The Indiana Court of Appeals has upheld a Jefferson Circuit Court ruling that the owners of the White Barn Venue should have received a conditional use permit from the Madison Board of Zoning Appeals last year.

Owners Bryan and Shelly Dews appealed the zoning board’s denial of a conditional use permit to the circuit court. In Indiana, zoning boards are quasi-judicial, so any appeals go to the circuit court.

Eight residents near the event venue at Thomas Hill and Goins roads had complained to the zoning board about traffic, noise, lights, property values and disruption of their rural lifestyle. The residents — Mark Goley, Jennifer and William Ison, Sherry and Gary Smith, Nancy and Keith Alexander, and Kathy Ayers — became intervenors in the court proceedings.

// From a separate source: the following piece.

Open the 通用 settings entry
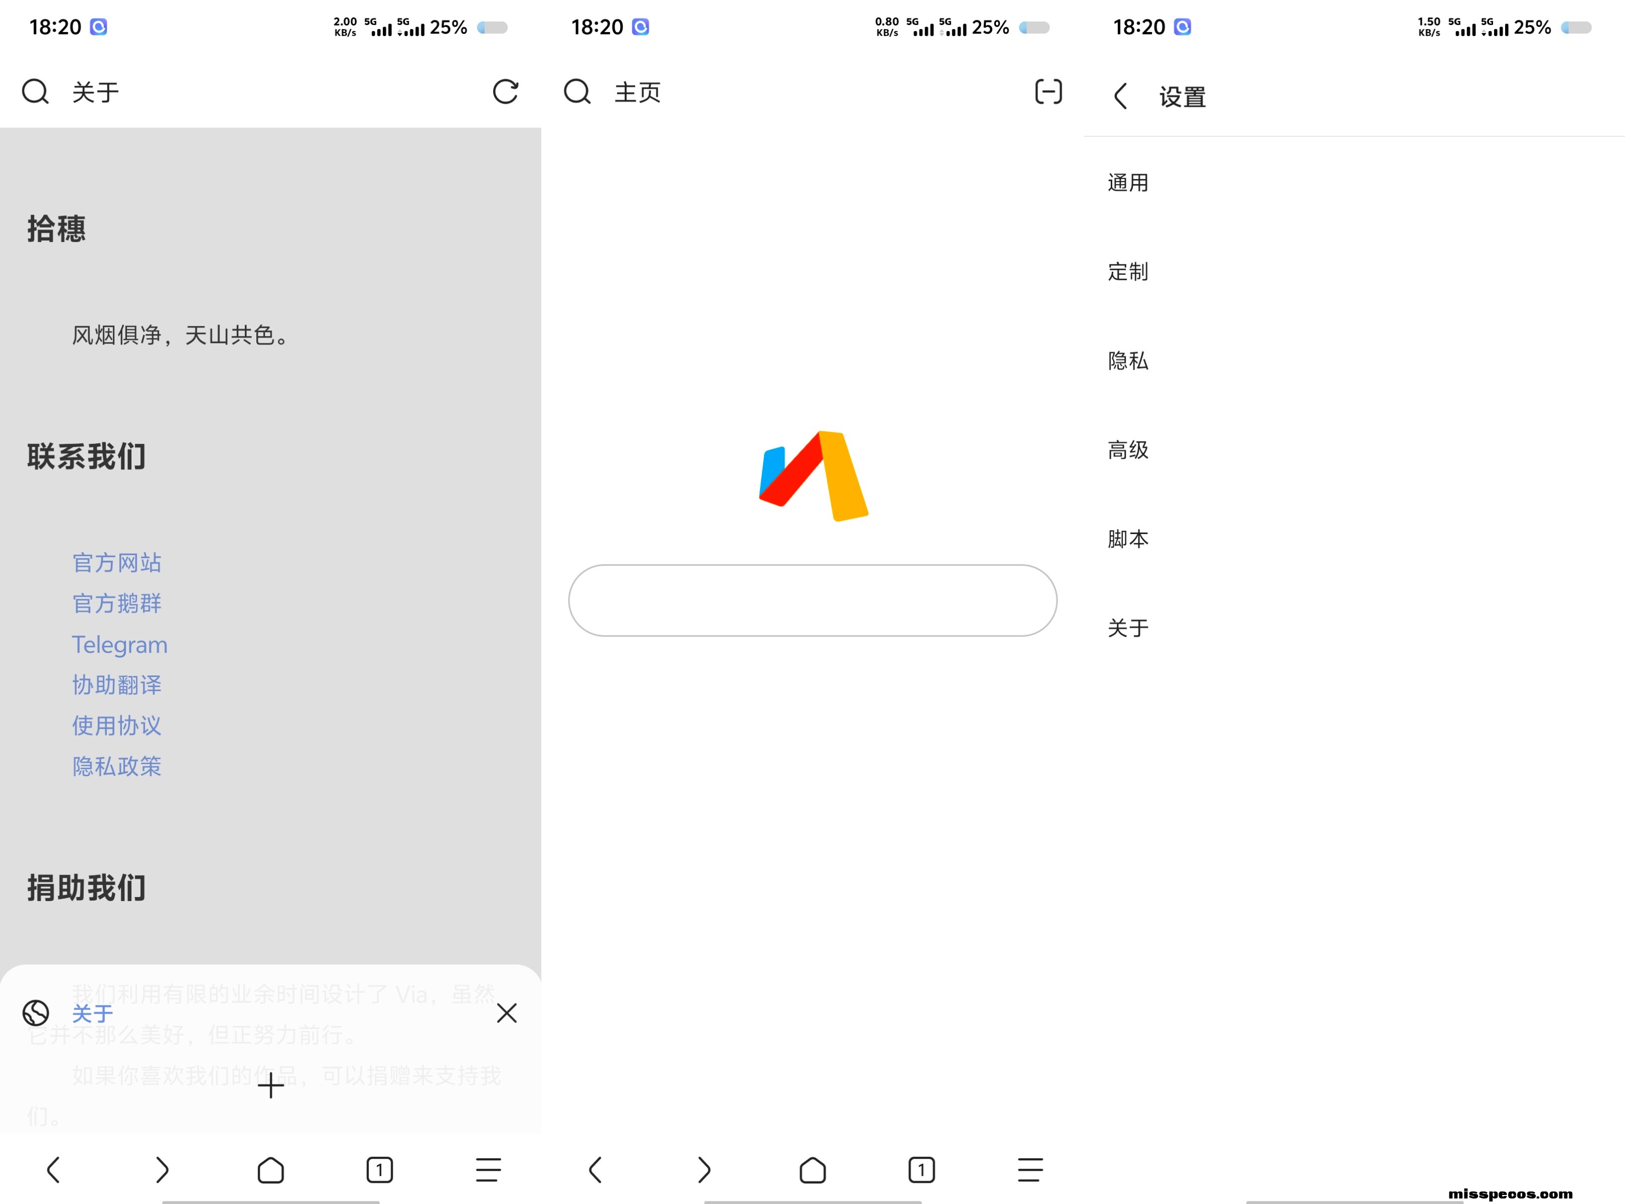 pos(1128,183)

After special judge W. Gregory Coy of Switzerland County ruled that White Barn Venue was wronged by the Zoning Board of Appeals (BZA), the intervenors appealed his granting of the conditional use permit to the Court of Appeals. A conditional use permit is required in order to stay open for business.

The Court of Appeals issued its ruling May 15. The appeals court ruling was a memorandum decision. Online legal dictionaries define a memorandum decision as one in which a court states its decision but usually does not state its reasons for the decision. A memorandum decision is not subject to appeal to a higher court, according to the dictionaries.

In this case, the Court of Appeals included a conclusion at the end: “The BZA’s decision to deny the conditional use permit application by White Barn is not supported by substantial evidence and was arbitrary and capricious. We affirm the trial court’s reversal of the BZA’s decision.”

The conditional use permit granted by Coy allowed the White Barn venue to operate until its expiration this year. The Zoning Board of Appeals this year granted a one-year renewal. Most conditional use permits are required to be renewed annually.